(Короткое задание 1)
Перепишите, пожалуйста, отрывок от «Сам же сын Маттафии» до «из прочих мест.» и замените в нём «Тивериады» на «Тверии».
(Короткое задание 2)
Назовите все географические названия (города, крепости, области), которые упоминаются в отрывке.
*** Отрывок ***
Впрочем, следует ради объективности заметить, что среди его сотоварищей и подчиненных таких сообразительных оказалось подавляющее большинство. Так что, рассосались быстро и массово, даже не пытаясь проверить римлян на вшивость.
«Иосиф, оставшись с очень немногими, счел себя чересчур слабым для встречи неприятеля; от его внимания не ускользнул также упадок духа, овладевший иудеями, и то обстоятельство, что они большей своей частью, если бы могли довериться римлянам, охотно вошли бы в соглашение с ними. Исполненный мучительных предчувствий насчет исхода войны вообще, он решил на этот момент по возможности уйти от опасности и вместе с оставшимися верными ему людьми бежал в Тивериаду».
Это, конечно, никакого дополнительного смысла для нас с вами не имеет и не привнесет, но, на всякий случай, для особо любопытствующих, я здесь размещу пару карт, чтобы иметь пространственное представление, о чем и каких местах вообще идет речь.


В это время Веспассиан входит в Габару, уставленную гарнизоном, убивает там всех юношей до самых малолеток, город с окрестностями сжигает подчистую, а небольшое количество оставшегося народу умудряется ещё и, несмотря на все сложности логистики в полевых условиях, продать в рабство. Говорил же, опытный человек и дело свое знающий туго.
После всего этого жители Тивериады совсем повесили носы, поняв, что нашедший у них убежище с горсткой «верных ему людей» Иосиф плохая защита и, похоже, «не бежал бы, если бы окончательно не отчаялся в счастливом исходе войны».
Сам же сын Маттафии потом уверял, что написал оттуда «правительству в Иерусалим», мол, или давай присылайте армию такого уровня, чтобы я смог противостоять римлянам, или, если хотите начинать переговоры о мире (понятно, о каком «мире» и на каких условиях могла идти речь), что было бы самым умным, то тут я в вашем полном распоряжении и всегда готов.
Трудно сказать, действительно ли было такое глупое послание «на деревню дедушке», и обращаться там было особо не к кому, и самого смысла подобного обращения никакого, но это всё больше из области много более позднего «плетения словес». Тогда же Иосиф решил перебраться из окончательно уже приунывшей Тивериады в самую, похоже, им самим до того лучше всего оборудованную и подготовленную крепость Галилеи – Иотапату, где к тому же скопились довольно значительные силы вооруженных беженцев из прочих мест.
А Веспассиан как раз в это время уже решил идти брать Иотапату и пока готовил на неё дорогу, не слишком изначально пригодную для передвижения столь серьезных, как у него, воинских соединений. Только закончил основные земляные работы, как узнал (всё-таки не устаю поражаться, каковой всегда была в подобных ситуациях скорость стука), что главный местный воинский начальник объявился в крепости. Ужасно обрадовался, что так всё удобно складывается и можно разом решить несколько вопросов, не гоняться потом ещё за Иософом дополнительно, потому послал вперед отряд окружить город, чтобы муха не вылетела. А на следующий день подошел уже и сам с основными силами, разбив лагерь на расстоянии прямой видимости и усилив окружение практически максимально в три уровня. Ловушка практически захлопнулась.
*** Фрагмент данных ***
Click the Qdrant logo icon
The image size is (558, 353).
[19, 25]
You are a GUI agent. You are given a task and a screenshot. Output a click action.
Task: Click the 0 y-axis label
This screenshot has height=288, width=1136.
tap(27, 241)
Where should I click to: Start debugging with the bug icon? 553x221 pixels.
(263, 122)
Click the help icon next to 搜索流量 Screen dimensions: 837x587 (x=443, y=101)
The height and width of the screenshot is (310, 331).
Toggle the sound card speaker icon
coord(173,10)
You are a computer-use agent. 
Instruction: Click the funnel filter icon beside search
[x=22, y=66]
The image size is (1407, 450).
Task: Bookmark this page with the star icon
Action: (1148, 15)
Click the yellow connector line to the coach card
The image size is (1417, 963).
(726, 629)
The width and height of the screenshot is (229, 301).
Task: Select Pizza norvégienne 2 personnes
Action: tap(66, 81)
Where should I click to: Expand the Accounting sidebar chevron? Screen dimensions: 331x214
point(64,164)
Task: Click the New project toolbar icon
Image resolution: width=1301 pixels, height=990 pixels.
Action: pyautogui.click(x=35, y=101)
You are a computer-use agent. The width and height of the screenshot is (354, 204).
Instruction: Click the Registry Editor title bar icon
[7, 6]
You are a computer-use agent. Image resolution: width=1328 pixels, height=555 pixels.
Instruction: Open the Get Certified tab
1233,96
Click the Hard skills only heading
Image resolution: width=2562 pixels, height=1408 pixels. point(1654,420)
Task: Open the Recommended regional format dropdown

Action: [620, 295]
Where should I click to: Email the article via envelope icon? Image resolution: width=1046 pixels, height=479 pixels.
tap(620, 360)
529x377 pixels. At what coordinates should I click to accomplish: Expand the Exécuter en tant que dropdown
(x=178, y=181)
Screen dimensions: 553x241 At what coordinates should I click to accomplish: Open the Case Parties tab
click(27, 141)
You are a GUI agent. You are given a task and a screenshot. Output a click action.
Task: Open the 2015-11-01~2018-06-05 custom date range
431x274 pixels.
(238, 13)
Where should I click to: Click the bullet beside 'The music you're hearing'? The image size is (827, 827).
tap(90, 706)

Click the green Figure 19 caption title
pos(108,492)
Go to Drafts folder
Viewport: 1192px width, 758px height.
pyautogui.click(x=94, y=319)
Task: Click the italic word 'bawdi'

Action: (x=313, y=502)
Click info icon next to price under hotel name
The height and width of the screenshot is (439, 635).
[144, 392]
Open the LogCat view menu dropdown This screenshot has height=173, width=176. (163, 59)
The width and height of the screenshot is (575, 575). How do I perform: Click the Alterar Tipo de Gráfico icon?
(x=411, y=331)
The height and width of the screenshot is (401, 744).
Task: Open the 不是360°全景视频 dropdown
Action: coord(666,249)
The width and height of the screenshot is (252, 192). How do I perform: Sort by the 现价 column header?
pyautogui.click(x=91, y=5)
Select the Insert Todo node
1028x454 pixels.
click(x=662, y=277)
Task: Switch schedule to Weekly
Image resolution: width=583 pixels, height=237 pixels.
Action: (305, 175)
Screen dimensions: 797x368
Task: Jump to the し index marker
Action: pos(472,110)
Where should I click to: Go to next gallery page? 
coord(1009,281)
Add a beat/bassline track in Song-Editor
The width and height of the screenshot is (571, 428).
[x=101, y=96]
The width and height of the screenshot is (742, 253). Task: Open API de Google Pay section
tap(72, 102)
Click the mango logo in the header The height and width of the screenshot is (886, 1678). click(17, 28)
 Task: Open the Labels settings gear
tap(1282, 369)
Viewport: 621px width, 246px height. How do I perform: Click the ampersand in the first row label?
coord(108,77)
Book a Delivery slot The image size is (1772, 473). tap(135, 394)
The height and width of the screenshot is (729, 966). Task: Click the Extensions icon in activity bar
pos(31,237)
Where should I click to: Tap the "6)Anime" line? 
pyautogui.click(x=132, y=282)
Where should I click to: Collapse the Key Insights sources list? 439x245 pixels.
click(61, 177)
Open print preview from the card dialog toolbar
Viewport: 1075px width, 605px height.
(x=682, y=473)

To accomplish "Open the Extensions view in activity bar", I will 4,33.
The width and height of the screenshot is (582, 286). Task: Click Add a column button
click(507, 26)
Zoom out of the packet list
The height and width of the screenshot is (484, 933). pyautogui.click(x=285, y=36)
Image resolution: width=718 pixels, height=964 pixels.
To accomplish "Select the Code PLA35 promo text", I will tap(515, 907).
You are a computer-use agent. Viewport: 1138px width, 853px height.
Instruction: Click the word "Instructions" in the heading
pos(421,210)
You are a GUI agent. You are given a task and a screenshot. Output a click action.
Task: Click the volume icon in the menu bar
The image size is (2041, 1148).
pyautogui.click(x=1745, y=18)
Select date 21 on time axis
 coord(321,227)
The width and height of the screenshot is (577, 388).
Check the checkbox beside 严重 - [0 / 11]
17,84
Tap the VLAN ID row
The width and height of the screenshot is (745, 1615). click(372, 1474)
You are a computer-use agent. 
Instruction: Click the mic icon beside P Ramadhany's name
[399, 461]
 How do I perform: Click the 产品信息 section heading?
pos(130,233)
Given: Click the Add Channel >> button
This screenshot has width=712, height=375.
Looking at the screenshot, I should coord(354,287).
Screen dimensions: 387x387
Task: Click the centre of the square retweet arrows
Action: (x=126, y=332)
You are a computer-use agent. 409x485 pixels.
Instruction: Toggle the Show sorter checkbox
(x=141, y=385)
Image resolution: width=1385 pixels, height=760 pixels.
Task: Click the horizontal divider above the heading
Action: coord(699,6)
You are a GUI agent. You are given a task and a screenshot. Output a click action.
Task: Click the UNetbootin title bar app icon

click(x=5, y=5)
***
(Полный ответ 1)
Сам же сын Маттафии потом уверял, что написал оттуда «правительству в Иерусалим», мол, или давай присылайте армию такого уровня, чтобы я смог противостоять римлянам, или, если хотите начинать переговоры о мире (понятно, о каком «мире» и на каких условиях могла идти речь), что было бы самым умным, то тут я в вашем полном распоряжении и всегда готов.
Трудно сказать, действительно ли было такое глупое послание «на деревню дедушке», и обращаться там было особо не к кому, и самого смысла подобного обращения никакого, но это всё больше из области много более позднего «плетения словес». Тогда же Иосиф решил перебраться из окончательно уже приунывшей Тверии в самую, похоже, им самим до того лучше всего оборудованную и подготовленную крепость Галилеи – Иотапату, где к тому же скопились довольно значительные силы вооруженных беженцев из прочих мест.

(Полный ответ 2)
Тивериада, Габара, Иерусалим, Галилея, Иотапата.